Quelques nouveaux titres en mai

Quand j’écrivais que ce récapitulatif des nouvelles parutions n’allait pas m’aider à présenter la littérature ultra-contemporaine parlant d’aujourd’hui, je pensais en particulier au titre suivant :

A l’ombre de la mort, de Rūdolfs Blaumanis, a paru en 1899. En français et sauf erreur, cet auteur parait pour la presque première fois le 23 de ce mois (presque, parce qu’une « version française » de sa « pièce populaire latvienne » C’est demain dimanche a paru en 1926, mais ça n’aide pas grand monde). « Inspiré d’un fait divers, Blaumanis pose dans ce texte bref écrit en 1899 des questions humaines universelles essentielles. À l’ombre de la mort, traduit pour la première fois en français, est un des chefs-d’œuvre de la littérature lettone », explique la présentation des éditions Do qui en publient la traduction, du letton, par Nicolas Auzanneau (qui signe aussi la postface). Le hasard a fait que j’en ai lu récemment une traduction anglaise dans un vieux recueil de nouvelles de Blaumanis, que j’ai beaucoup appréciée.
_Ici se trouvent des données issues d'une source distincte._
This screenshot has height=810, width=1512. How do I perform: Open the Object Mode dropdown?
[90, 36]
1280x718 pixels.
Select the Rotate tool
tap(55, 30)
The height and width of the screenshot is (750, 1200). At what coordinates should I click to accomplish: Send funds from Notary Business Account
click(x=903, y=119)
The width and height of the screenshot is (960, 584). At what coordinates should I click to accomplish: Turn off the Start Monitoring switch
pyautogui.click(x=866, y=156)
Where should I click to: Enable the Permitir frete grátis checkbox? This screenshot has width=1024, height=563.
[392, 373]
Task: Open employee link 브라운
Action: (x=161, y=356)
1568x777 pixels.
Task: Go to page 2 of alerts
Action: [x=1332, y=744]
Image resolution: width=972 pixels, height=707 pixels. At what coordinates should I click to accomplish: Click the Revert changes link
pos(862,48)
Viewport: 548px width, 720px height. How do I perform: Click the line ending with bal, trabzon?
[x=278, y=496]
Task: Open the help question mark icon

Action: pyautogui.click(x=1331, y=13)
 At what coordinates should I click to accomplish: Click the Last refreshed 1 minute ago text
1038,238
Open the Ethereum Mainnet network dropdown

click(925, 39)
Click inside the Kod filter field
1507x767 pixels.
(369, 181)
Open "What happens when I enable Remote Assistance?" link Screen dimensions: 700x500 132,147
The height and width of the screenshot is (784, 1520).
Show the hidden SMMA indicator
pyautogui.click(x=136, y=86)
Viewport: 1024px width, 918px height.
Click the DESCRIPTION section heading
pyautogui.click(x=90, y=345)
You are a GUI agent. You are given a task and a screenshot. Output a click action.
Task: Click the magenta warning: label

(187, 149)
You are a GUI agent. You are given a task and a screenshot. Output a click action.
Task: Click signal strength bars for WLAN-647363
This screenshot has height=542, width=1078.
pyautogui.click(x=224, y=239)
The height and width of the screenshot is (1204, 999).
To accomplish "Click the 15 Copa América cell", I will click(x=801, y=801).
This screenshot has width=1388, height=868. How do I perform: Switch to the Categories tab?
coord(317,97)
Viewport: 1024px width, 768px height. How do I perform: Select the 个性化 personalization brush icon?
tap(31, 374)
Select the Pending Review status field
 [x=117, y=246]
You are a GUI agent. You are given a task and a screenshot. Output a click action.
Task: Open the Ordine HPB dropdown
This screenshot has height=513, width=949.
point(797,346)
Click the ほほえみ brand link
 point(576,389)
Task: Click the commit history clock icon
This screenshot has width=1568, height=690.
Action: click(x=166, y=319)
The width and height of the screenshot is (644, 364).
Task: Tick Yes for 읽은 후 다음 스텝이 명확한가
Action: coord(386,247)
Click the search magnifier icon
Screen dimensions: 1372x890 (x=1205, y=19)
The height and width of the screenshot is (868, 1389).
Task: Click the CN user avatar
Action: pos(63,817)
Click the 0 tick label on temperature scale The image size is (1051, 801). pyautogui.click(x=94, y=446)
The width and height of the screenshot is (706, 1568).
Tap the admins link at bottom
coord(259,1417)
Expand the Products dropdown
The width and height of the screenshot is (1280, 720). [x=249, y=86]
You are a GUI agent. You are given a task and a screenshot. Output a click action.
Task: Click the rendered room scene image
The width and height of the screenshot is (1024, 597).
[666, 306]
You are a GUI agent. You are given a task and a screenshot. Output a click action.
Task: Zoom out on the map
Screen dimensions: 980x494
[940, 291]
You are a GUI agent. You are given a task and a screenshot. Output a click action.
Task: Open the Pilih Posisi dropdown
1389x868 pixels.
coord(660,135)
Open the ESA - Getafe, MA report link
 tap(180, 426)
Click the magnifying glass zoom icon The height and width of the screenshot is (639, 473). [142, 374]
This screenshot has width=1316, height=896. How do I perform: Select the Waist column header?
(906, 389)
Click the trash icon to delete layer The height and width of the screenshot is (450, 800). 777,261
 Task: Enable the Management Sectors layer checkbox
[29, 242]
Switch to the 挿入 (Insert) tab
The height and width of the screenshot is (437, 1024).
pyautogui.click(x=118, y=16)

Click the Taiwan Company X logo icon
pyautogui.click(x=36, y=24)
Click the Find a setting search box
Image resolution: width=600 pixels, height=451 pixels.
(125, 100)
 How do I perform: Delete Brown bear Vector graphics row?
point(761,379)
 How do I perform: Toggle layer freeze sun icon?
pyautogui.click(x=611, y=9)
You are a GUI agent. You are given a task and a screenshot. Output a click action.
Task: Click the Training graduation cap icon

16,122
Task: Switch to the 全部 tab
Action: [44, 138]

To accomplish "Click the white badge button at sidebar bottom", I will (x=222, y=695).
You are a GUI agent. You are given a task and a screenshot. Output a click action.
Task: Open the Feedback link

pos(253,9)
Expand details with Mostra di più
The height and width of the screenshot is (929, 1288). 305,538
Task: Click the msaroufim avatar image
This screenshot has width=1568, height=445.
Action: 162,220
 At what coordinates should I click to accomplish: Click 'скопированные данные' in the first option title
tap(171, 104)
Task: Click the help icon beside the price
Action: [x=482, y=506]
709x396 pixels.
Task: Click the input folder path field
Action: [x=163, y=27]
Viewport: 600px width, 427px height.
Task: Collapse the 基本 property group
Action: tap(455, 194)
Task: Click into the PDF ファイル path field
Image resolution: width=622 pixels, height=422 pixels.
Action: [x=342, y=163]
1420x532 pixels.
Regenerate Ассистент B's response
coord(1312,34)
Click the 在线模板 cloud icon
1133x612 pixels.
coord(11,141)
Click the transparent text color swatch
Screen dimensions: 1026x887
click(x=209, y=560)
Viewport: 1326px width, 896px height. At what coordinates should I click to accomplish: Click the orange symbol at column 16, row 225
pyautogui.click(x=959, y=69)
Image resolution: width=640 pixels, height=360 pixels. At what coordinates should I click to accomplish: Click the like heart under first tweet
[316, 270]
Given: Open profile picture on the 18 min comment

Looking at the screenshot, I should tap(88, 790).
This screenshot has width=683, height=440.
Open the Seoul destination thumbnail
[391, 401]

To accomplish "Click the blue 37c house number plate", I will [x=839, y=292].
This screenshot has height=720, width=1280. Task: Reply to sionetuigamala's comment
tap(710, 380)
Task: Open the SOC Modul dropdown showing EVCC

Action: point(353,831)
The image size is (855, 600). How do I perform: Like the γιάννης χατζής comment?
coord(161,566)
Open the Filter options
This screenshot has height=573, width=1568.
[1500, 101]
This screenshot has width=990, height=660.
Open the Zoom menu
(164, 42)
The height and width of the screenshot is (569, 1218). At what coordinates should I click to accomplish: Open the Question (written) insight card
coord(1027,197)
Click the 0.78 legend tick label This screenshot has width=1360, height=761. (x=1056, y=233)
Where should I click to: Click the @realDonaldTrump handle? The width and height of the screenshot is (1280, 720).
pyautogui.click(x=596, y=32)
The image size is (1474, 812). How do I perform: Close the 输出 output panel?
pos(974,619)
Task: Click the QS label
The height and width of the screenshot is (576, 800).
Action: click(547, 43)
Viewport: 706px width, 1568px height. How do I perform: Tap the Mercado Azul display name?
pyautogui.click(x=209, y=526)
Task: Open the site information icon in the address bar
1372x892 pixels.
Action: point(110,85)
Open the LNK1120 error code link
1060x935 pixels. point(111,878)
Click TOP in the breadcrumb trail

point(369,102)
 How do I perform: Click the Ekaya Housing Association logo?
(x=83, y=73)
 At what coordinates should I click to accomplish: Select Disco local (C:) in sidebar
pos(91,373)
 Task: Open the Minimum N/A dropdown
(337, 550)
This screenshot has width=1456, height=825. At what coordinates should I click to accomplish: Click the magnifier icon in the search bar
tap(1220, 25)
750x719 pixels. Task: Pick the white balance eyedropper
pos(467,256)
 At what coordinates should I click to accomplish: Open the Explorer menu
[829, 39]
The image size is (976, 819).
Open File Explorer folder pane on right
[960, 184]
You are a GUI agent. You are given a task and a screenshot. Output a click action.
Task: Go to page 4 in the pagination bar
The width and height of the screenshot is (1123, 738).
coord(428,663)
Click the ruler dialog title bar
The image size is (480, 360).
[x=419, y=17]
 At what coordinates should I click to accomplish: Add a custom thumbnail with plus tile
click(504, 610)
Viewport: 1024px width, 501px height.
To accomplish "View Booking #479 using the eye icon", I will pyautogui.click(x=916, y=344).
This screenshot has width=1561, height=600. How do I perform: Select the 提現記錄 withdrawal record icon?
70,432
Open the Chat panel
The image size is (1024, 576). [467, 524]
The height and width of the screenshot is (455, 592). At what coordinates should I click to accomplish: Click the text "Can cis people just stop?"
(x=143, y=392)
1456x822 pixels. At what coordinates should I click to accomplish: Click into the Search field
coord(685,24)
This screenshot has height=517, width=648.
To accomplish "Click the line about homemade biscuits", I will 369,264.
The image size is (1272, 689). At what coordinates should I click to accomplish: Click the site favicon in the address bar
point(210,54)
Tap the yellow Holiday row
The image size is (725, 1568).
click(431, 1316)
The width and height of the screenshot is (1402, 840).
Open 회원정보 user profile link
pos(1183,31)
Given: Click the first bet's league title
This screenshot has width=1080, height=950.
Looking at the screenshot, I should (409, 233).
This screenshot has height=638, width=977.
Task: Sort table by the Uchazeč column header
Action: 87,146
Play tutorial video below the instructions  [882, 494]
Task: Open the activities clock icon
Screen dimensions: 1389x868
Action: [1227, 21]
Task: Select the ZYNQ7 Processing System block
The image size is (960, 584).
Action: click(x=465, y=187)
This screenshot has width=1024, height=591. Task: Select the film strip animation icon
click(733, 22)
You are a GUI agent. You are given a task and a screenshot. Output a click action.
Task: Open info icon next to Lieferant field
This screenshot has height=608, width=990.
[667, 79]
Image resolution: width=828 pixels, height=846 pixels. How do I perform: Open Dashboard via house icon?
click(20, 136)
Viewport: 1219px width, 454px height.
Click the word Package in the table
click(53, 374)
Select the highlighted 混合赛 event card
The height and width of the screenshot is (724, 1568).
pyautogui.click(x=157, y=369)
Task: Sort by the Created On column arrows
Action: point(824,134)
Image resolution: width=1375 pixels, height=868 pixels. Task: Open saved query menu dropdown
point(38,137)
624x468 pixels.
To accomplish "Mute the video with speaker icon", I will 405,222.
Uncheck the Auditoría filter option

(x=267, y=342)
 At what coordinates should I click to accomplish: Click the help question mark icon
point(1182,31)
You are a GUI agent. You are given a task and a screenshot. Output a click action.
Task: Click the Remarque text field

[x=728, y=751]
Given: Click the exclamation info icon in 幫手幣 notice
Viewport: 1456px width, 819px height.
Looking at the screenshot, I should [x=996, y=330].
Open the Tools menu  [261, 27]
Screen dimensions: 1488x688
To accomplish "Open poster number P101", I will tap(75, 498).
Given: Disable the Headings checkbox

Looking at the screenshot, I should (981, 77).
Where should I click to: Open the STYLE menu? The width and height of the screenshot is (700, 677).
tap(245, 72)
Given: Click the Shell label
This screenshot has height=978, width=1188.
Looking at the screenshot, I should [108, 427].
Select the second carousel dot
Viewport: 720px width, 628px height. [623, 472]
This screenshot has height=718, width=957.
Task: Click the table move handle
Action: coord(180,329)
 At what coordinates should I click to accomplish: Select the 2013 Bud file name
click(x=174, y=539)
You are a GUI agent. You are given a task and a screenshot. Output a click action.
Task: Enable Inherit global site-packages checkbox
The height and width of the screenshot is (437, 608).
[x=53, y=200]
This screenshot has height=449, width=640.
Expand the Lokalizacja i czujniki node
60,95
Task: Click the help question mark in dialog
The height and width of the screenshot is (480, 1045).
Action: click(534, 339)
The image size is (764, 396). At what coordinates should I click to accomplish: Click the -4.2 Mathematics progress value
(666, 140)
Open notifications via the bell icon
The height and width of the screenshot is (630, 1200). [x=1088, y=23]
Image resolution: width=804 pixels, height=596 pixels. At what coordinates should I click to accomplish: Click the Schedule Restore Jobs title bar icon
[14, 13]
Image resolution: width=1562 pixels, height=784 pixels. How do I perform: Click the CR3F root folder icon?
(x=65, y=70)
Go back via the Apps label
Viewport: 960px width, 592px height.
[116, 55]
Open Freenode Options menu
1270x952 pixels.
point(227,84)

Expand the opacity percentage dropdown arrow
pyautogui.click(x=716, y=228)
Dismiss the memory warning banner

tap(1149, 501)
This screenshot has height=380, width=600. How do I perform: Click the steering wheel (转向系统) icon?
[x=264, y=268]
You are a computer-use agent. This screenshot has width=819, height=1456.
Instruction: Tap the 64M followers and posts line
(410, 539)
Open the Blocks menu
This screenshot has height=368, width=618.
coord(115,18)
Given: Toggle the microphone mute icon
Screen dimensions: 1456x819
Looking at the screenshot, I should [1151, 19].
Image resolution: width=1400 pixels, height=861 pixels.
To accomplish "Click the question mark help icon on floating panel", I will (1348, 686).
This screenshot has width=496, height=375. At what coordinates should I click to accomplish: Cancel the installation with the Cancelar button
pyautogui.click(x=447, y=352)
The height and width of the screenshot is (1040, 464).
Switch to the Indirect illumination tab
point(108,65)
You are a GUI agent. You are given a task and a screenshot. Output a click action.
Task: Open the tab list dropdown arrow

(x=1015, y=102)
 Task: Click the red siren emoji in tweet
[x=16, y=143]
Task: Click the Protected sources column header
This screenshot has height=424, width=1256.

Autre auteur désormais classique (et déjà bien mieux connu en France), Witold Gombrowicz, dont le recueil de nouvelles Bakakaï est réédité par Denoël ce mois-ci. Quelle couverture, et quel titre ! J’avais noté, de l’introduction de l’édition Quarto lue chez Gallimard il y a longtemps, que Bakakaï est le nom d’une rue de Buenos Aires où Gombrowicz avait vécu (après 1939, pour une raison qui est certainement expliquée dans la nouvelle préface française, de Rita Gombrowicz), que certaines des nouvelles qui forment ce recueil avaient paru d’abord en 1933 à Varsovie sous le titre « Mémoires du temps de l’immaturité », qu’elles ont été reprises et complétées d’autres nouvelles pour former le texte final paru en 1957. De ma lecture, je me souviens uniquement du « Festin chez la comtesse Fritouille » – tout un programme ou plutôt, comme le dit l’éditeur : ces nouvelles, « qui empruntent souvent au conte, témoignent de la grande virtuosité de Witold Gombrowicz à créer des univers fantasques et dérangeants qui s’attachent à tourner en dérision la bourgeoisie, la religion et la famille. » Une traduction du polonais par Allan Kosko, Brone, et Georges Sédir (traducteur également de Cosmos, dont je garde un excellent souvenir), parution prévue le 15 mai.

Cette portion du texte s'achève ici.